Objectif =>
Transcrivez en entier et mot pour mot le texte sur la route des Kasaï vers Kinshasa.

Extrait du document =>
Sur les routes goudronnées, nous croisons ces femmes et ces fillettes, comme des représentations de la ténacité évoquée par Luc. Symboles de résilience, elles marchent des heures et adaptent leur quotidien à une instabilité récurrente.

Marquées par trop de précarité, d’incertitudes, les populations ne se projettent pas dans l’avenir.

ÉPILOGUE

A l’approche de Kinshasa, une fois sortis des Kasaï, les villages croisés sont différents. Ils possèdent des petits jardins, on voit des champs et des cultures. Les animaux sont plus nombreux, et les maisons de briques remplacent parfois le torchis.

Informations extraites =>
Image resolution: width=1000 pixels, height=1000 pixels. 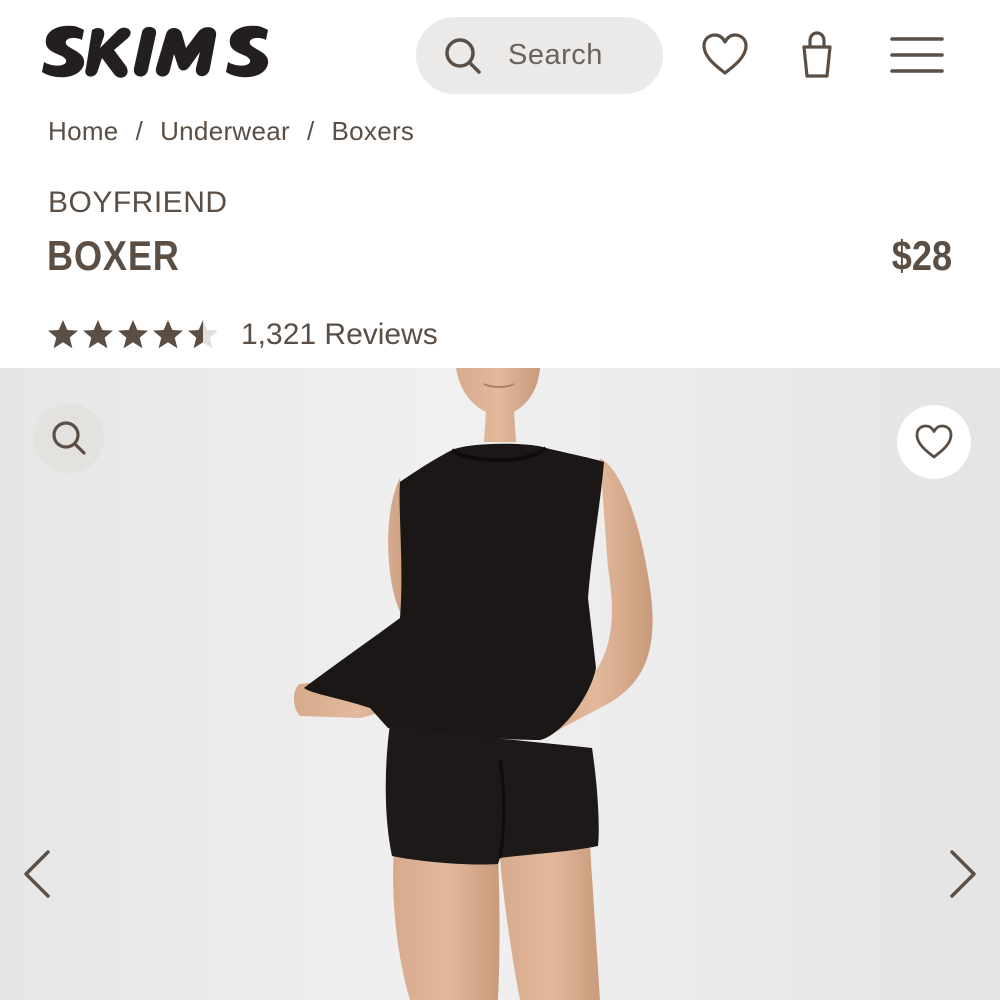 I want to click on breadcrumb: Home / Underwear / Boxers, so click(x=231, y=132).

* * *

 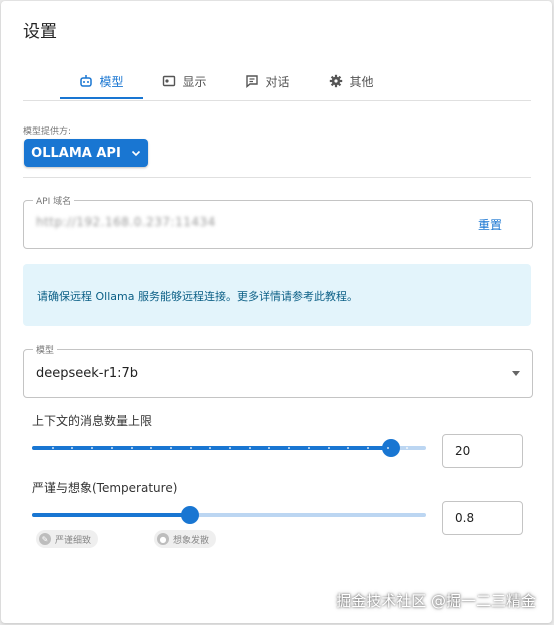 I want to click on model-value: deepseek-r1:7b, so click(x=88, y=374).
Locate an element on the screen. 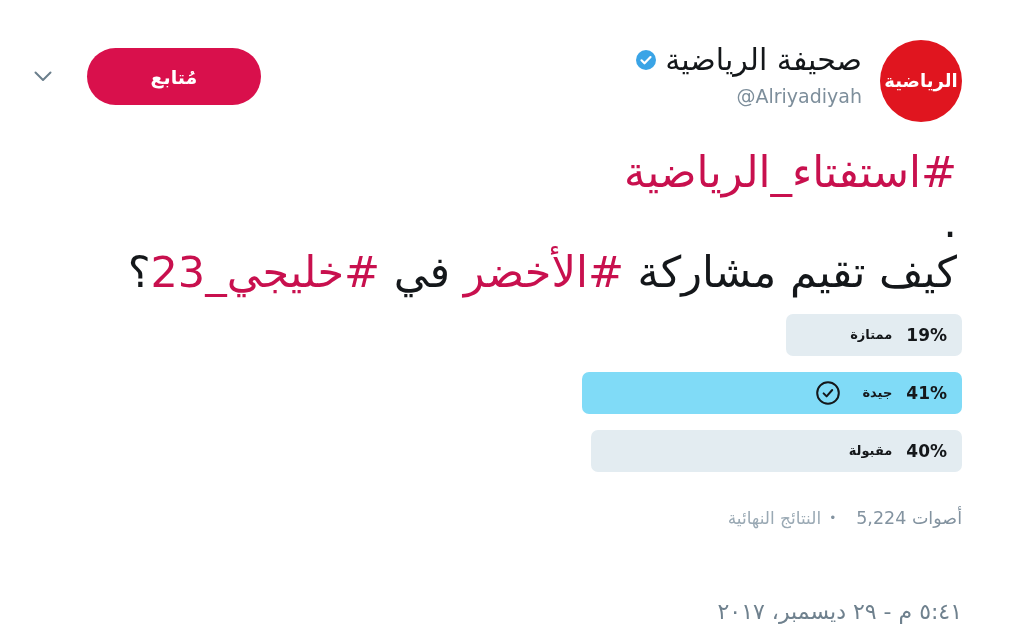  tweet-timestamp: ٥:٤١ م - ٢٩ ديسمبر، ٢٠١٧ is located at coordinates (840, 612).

Réponse =>
Sur les routes goudronnées, nous croisons ces femmes et ces fillettes, comme des représentations de la ténacité évoquée par Luc. Symboles de résilience, elles marchent des heures et adaptent leur quotidien à une instabilité récurrente.

Marquées par trop de précarité, d’incertitudes, les populations ne se projettent pas dans l’avenir.

ÉPILOGUE

A l’approche de Kinshasa, une fois sortis des Kasaï, les villages croisés sont différents. Ils possèdent des petits jardins, on voit des champs et des cultures. Les animaux sont plus nombreux, et les maisons de briques remplacent parfois le torchis.